Supplied data:

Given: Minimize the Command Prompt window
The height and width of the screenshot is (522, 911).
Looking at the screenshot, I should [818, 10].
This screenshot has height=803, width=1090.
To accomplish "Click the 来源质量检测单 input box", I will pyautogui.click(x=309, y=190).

...

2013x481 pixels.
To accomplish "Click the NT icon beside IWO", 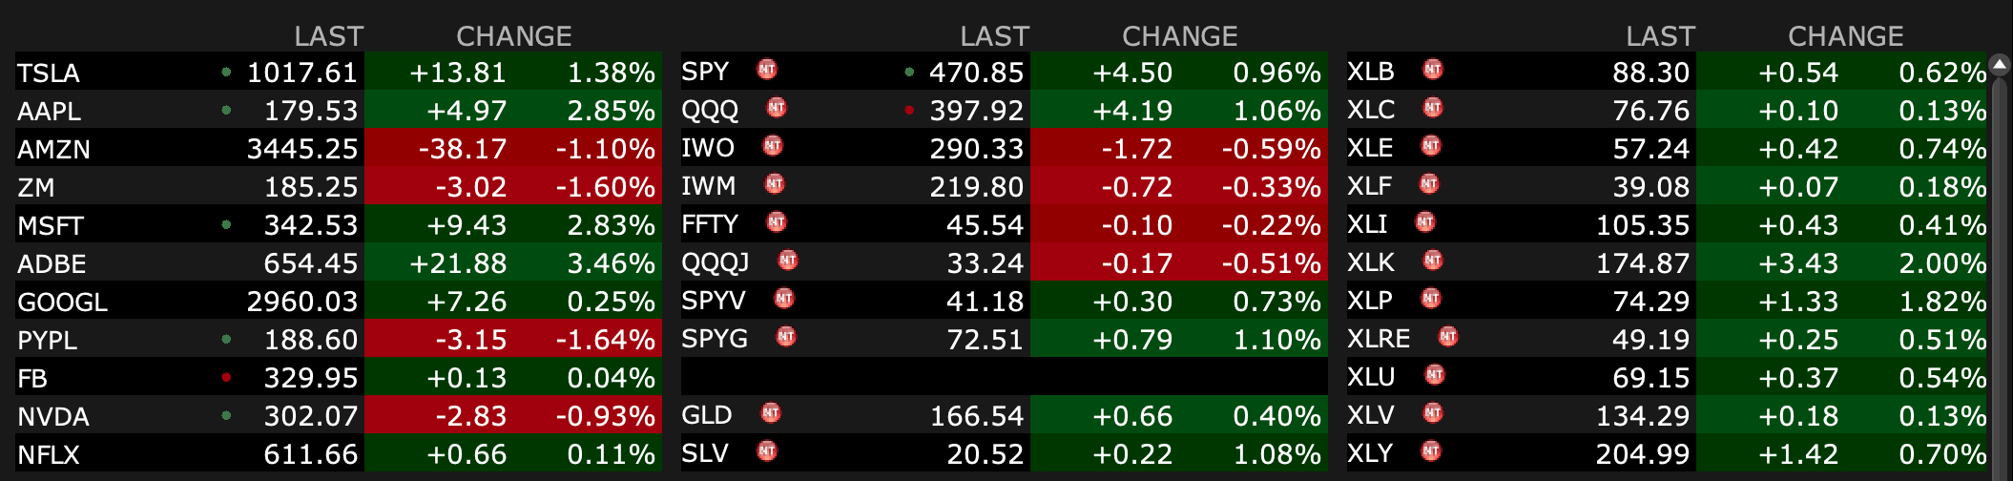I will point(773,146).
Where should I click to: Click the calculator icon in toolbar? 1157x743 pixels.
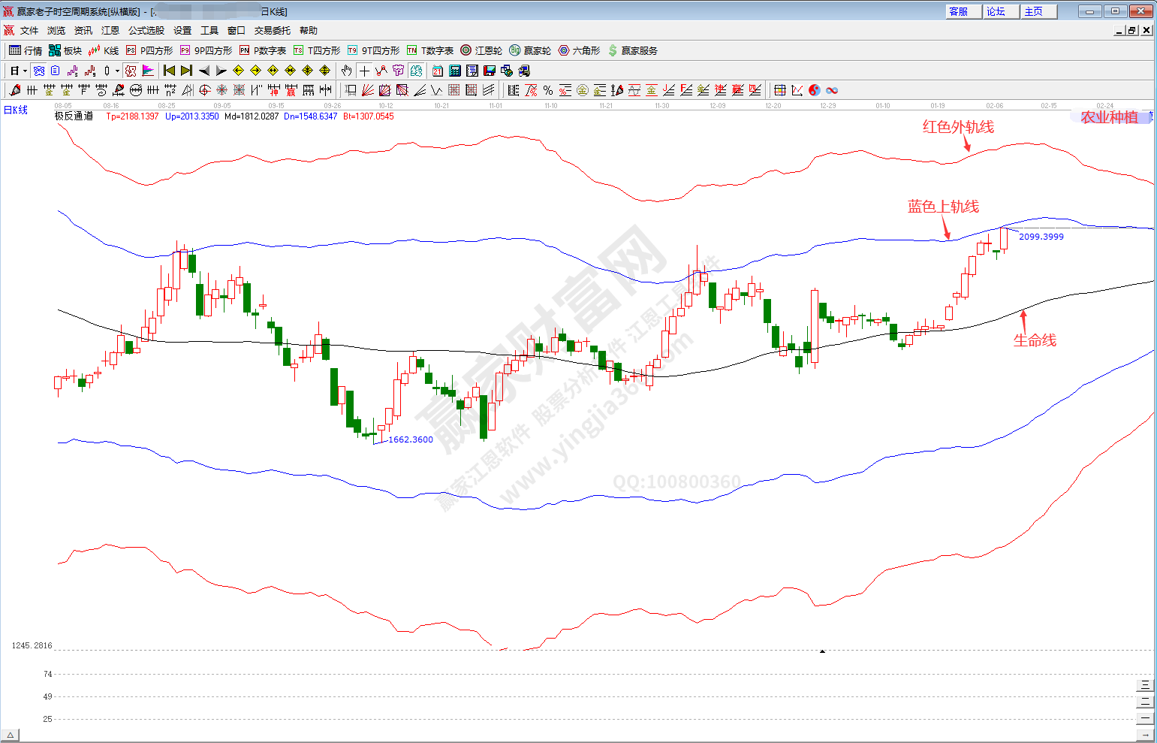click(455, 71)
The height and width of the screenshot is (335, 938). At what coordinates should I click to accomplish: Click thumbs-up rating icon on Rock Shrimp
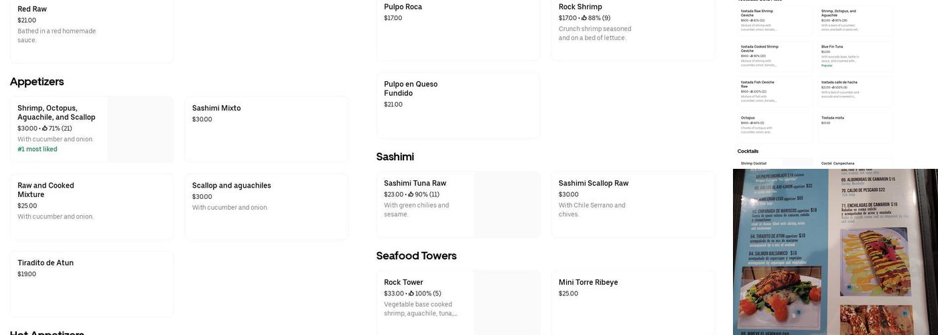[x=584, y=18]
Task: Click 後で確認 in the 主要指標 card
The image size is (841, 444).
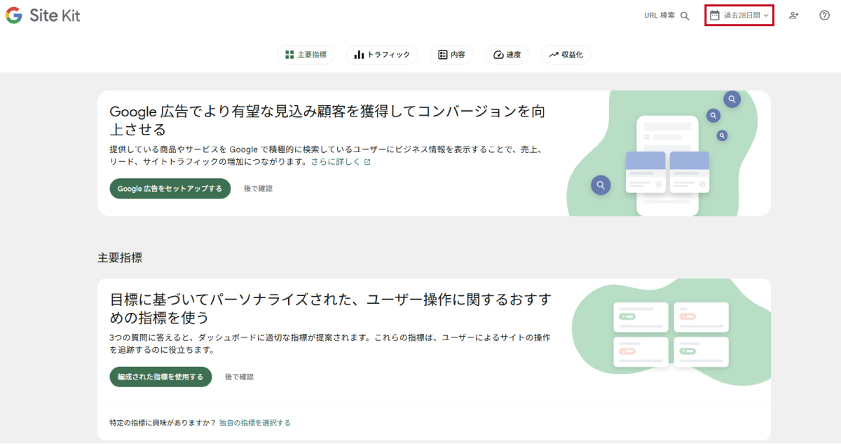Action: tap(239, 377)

* * *

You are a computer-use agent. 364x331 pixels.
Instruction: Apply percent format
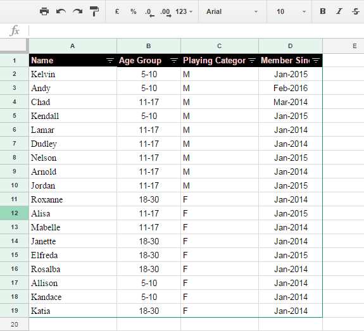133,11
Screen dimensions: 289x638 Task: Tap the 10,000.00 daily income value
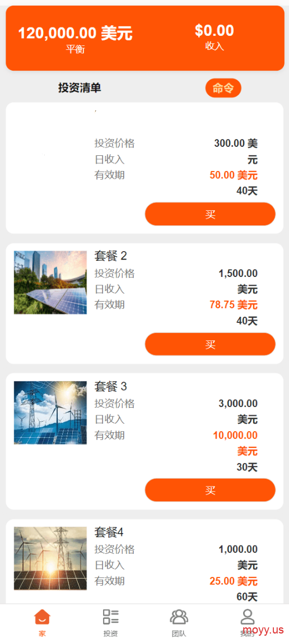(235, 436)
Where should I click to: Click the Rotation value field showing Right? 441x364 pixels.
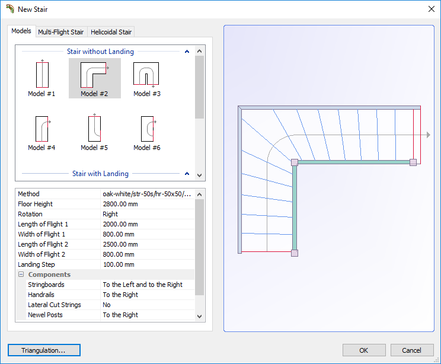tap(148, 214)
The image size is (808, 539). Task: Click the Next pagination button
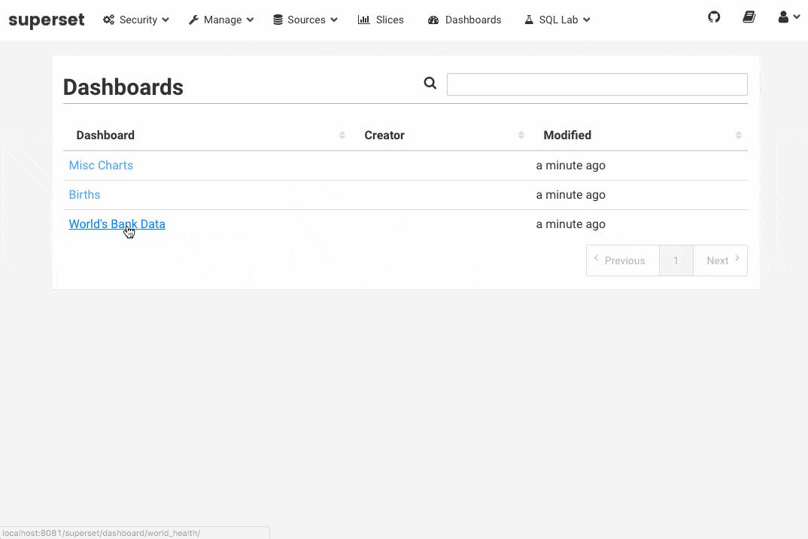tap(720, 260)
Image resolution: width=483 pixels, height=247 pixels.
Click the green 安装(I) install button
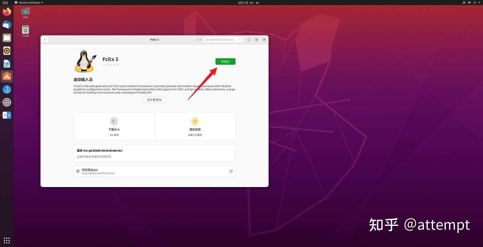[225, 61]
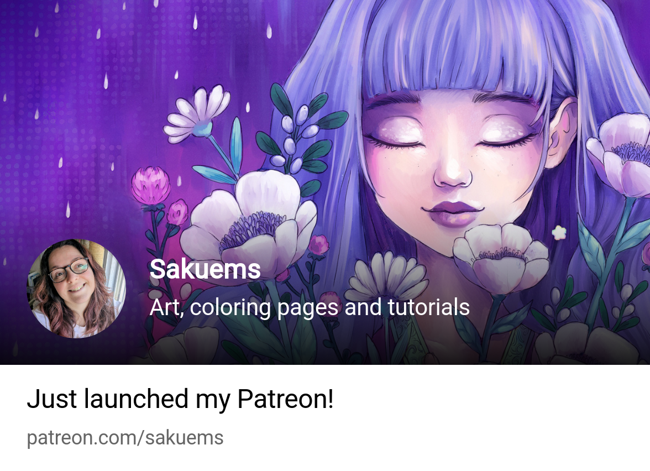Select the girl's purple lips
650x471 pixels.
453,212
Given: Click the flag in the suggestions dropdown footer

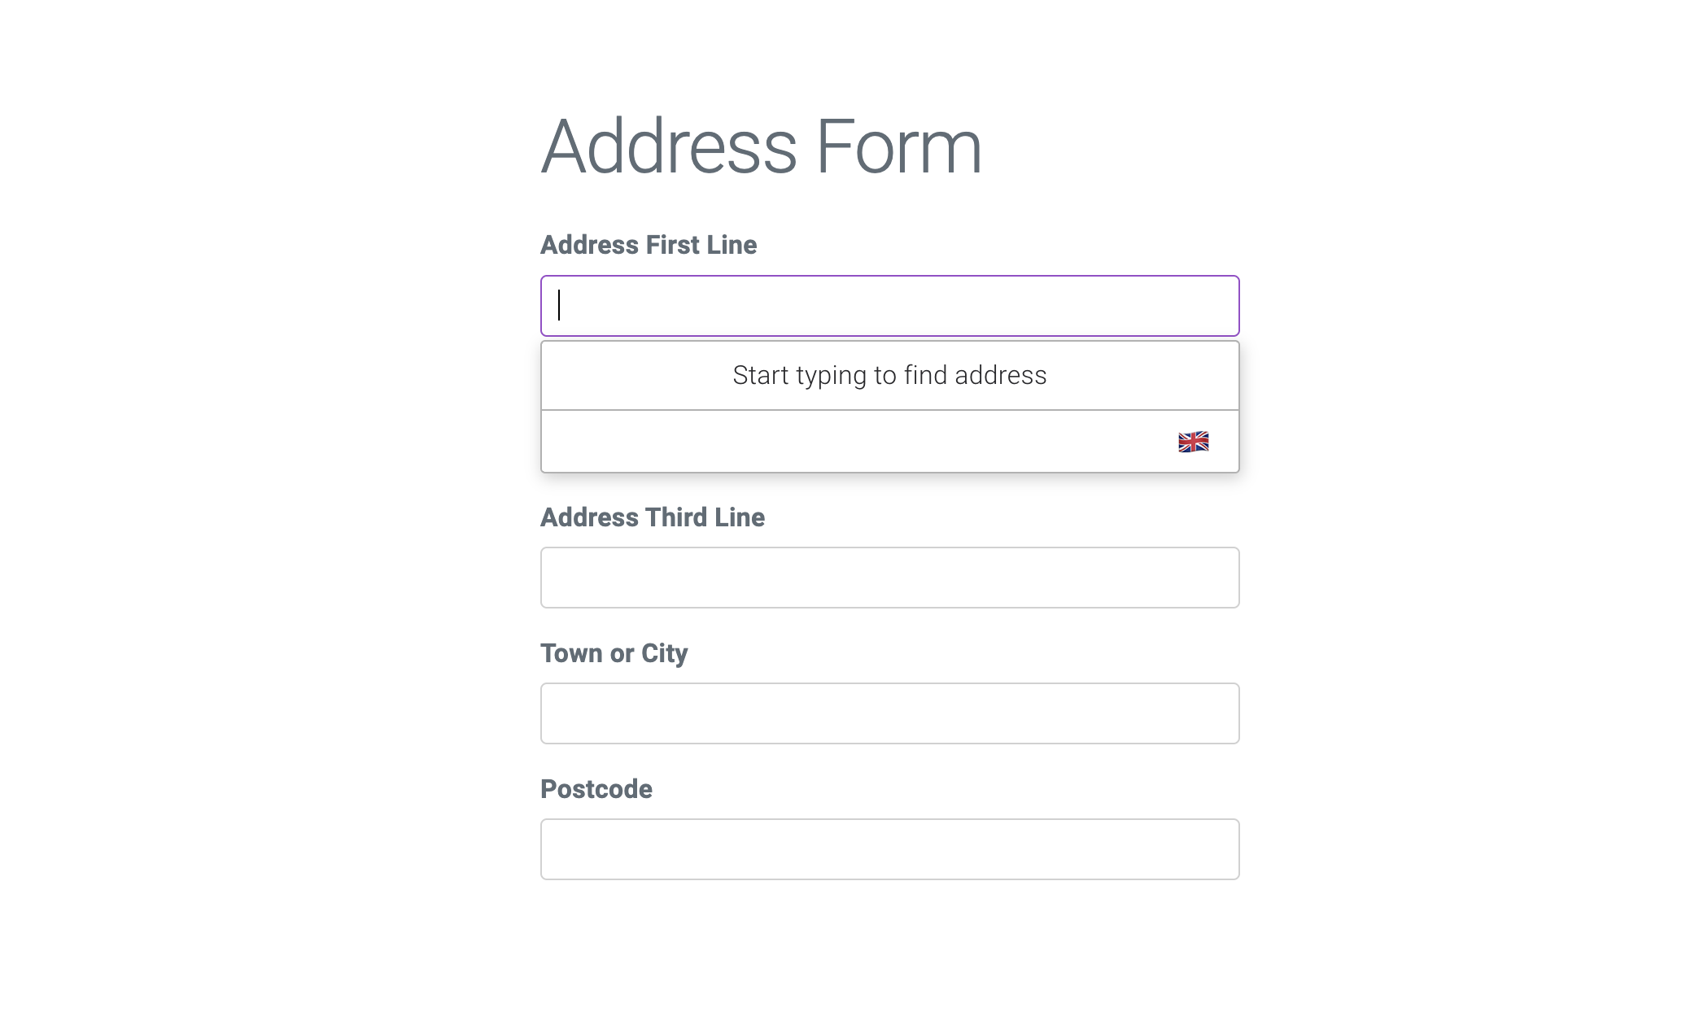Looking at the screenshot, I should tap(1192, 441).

Work instructions: Looking at the listing above, which lines run from the one containing "Screen dimensions: 289x638" through the one containing "Image resolution: width=483"? Print exactly those, ends included, pictures excluded.

Exercise solution:
Screen dimensions: 289x638 Task: Tap the 10,000.00 daily income value
(235, 436)
Where should I click to: Click the Rotation value field showing Right? 441x364 pixels.
tap(148, 214)
The image size is (808, 539). Task: Click the Next pagination button
tap(720, 260)
Image resolution: width=483 pixels, height=247 pixels.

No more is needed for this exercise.